I want to demonstrate the potential effects of update statistics in a
repeatable way but am having trouble doing so. This is for a customer
using an elderly version of Informix SE.
Here's what I did.
1) create table item
(code integer, name char(30), type char(1), cost integer)
2) create index item_ix on item(code)
create index item_type_ix on item(type)
3) load from "item.csv" insert into item
I assumed this would be slow but avoid having the statistics updated by
creating indexes after loading. I want bad stats first. I'd previously
generated a millon lines of item.csv with sequential code values, fixed
name, type = random A-Z, cost = random 0-100
4) set explain on and time a bunch of queries
select sum(cost) from item where type = 'A'
select sum(cost) from item where type != 'A'
select sum(cost) from item where type between 'B' and 'Z'
5) update statistics for table item
6) Repeat timings. Peruse sqexplain.out.
What I found was that the query optimizer selected sequential scan for
"type != 'A'" (40s) but used the index for "type between 'B' and 'Z'"
(420s). Update statistics had no effect.
I guess I'm misunderstanding and have not devised a suitable scenario to
clearly demonstrate the effect of update statistics. Any clues or
suggestions?

Signature
RGB
Art S. Kagel (Oninit) - 23 Apr 2008 19:34 GMT
> I want to demonstrate the potential effects of update statistics in a
> repeatable way but am having trouble doing so. This is for a customer
[quoted text clipped - 30 lines]
> clearly demonstrate the effect of update statistics. Any clues or
> suggestions?
Part of the 'problem' is that you are using SE. The optimizer in SE is
not very bright, if it finds an index it uses it. The stats are mostly
used to choose the best of two indexes.
Art S. Kagel
Oninit
Jonathan Leffler - 24 Apr 2008 13:49 GMT
On Apr 23, 9:08 am, RedGrittyBrick <RedGrittyBr...@SpamWeary.foo>
wrote:
> I want to demonstrate the potential effects of update statistics in a
> repeatable way but am having trouble doing so.
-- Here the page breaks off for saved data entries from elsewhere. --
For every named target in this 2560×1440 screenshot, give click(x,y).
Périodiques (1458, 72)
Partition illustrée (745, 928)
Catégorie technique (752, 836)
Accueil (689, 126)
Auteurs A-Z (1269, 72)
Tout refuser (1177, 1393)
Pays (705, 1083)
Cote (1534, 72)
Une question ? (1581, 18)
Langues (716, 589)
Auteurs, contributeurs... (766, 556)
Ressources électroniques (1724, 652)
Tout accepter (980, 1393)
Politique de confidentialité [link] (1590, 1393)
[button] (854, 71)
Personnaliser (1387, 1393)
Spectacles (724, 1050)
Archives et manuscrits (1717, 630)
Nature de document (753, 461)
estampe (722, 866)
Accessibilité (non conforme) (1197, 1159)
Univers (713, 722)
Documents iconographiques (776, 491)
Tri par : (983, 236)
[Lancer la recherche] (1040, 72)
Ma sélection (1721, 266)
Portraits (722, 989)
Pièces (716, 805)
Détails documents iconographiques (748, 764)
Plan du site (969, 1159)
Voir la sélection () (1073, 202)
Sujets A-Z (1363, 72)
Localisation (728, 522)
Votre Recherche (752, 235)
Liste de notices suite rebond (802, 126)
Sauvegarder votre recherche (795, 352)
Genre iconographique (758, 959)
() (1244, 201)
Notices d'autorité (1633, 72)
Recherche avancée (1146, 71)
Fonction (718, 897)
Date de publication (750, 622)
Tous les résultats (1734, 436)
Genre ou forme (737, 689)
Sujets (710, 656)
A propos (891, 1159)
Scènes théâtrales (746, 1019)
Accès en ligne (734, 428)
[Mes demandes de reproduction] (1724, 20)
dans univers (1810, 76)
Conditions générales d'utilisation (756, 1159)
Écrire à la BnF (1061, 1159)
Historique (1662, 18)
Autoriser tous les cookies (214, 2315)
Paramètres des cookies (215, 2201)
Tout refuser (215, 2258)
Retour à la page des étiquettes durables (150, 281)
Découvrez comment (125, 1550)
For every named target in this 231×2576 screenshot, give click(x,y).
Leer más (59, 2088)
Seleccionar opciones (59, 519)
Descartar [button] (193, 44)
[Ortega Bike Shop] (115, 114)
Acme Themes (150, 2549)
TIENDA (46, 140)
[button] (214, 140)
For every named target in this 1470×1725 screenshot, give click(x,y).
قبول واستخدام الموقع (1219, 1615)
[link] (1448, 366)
This is for a customer
[quoted text clipped - 30 lines]
> clearly demonstrate the effect of update statistics. Any clues or
> suggestions?
As Art said, the SE optimizer doesn't do a lot with statistics. It is
also very fast in SE, and very simple. You can run UPDATE STATISTICS
(with no qualifiers whatsoever) periodically (say once a week, or once
a month; OTOH, daily doesn't hurt either) and unless you have a very
volatile table or two in the system, you'll be fine.
The SE optimizer is not cost-based - it is heuristic.
To the optimizer, there's a big difference between type != 'A' and
type BETWEEN 'B' AND 'Z'. The first includes [a-z0-9] and the
punctuation and the upper-half of the code set and control characters
and so on (as well as [B-Z]), and the second does not. Because
statistics are only statistics, the optimizer cannot rely on them
being accurate and never assumes that there are no values other than
the ones recorded in the statistics. Also, SE doesn't even use
distributions, so it would not know that the values are limited the
range A-Z; it might have second lowest (B) and second highest (Y) but
that's all.
In many respects, the fact that you don't have to worry about UPDATE
STATISTICS with SE is great -- it means it works well despite
neglect. The target for IDS is to get back to a state where you don't
have to worry about UPDATE STATISTICS either. It will still be a
while before IDS gets there.
-=JL=-
RedGrittyBrick - 24 Apr 2008 14:53 GMT
[Update statistics and Informix SE]
Thanks, Art and Jonathan, for your clear and useful replies.

Signature
RGB